Checks were ordered on the GTF on the Airbus AIR.PE plane last year following engine failures on aircraft operated by Lufthansa LHAG.DE subsidiary Swiss International Air Lines AG. SWIN.UL
Reuters reported last year that a U.S.-led investigation into a series of engine failures on the A220 was studying whether a software change allowed unexpected vibrations that tore parts and forced three emergency landings.
"We're going to have a software drop that comes out later this year that will automate everything and enable us to reduce or eliminate all the inspections that we're currently having to perform, but that again is pending regulatory approval," Graham Webb, vice president of Pratt & Whitney commercial engine programs, told Reuters.
"We're trying to bring it into April, so safe to say in the spring," he added.
Neither the A220 plane nor the engine have been grounded but Airbus and Pratt & Whitney have told pilots not to push engines above 95% of their maximum thrust when flying above 29,000 feet - a demanding configuration currently required only by Swiss.
"It's a very strange and very complex issue that occurs at high altitude and high speeds," added Webb, who spoke on the sidelines of an Air Canada AC.TO event in Montreal.
Airbus Chief Commercial Officer Christian Scherer praised Pratt & Whitney for its quick moves to address problems with its GTF engines on both the A220 and A320 NEO family planes.
"That said, we are never satisfied," Scherer told Reuters on the sidelines of the same event. "We always want it quicker. We always want it better and we will continue to keep that pressure on."
Nobody was hurt in the three incidents, which all took place on the 750 km (470 miles) route between London and Geneva.

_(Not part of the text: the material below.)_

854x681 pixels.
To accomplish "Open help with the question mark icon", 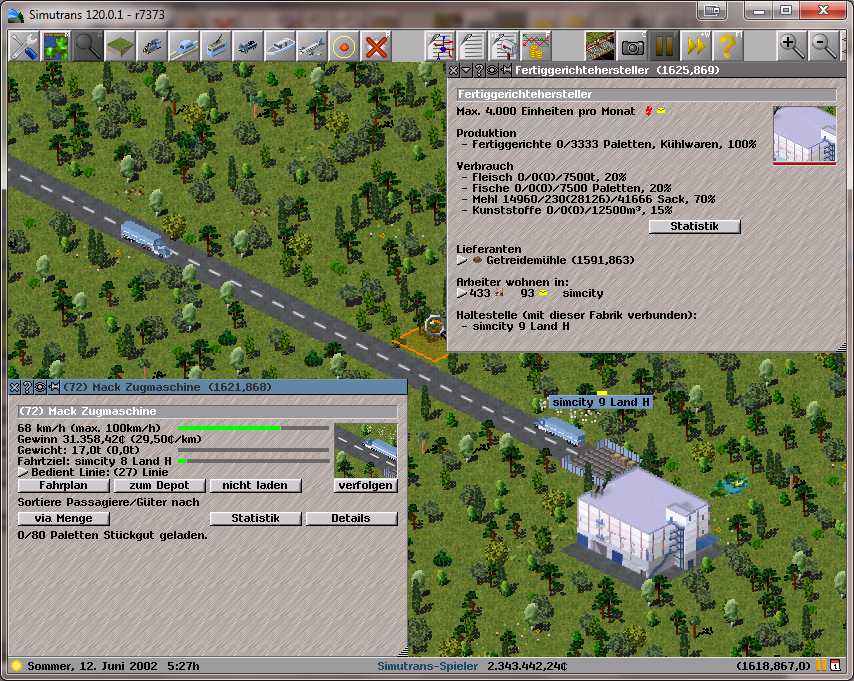I will coord(728,46).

On modern aircraft, engine settings are controlled by engine manufacturer software that interprets pilot commands and tells the engines what to do. The Swiss problems first arose following a recent update of the software, Reuters previously reported.
(Reporting by Allison Lampert in Montreal Editing by Denny Thomas and Matthew Lewis)
((denny.thomas@thomsonreuters.com; +1 416 687 7697; Reuters Messaging: denny.thomas.thomsonreuters.com@reuters.net))
The views and opinions expressed herein are the views and opinions of the author and do not necessarily reflect those of Nasdaq, Inc.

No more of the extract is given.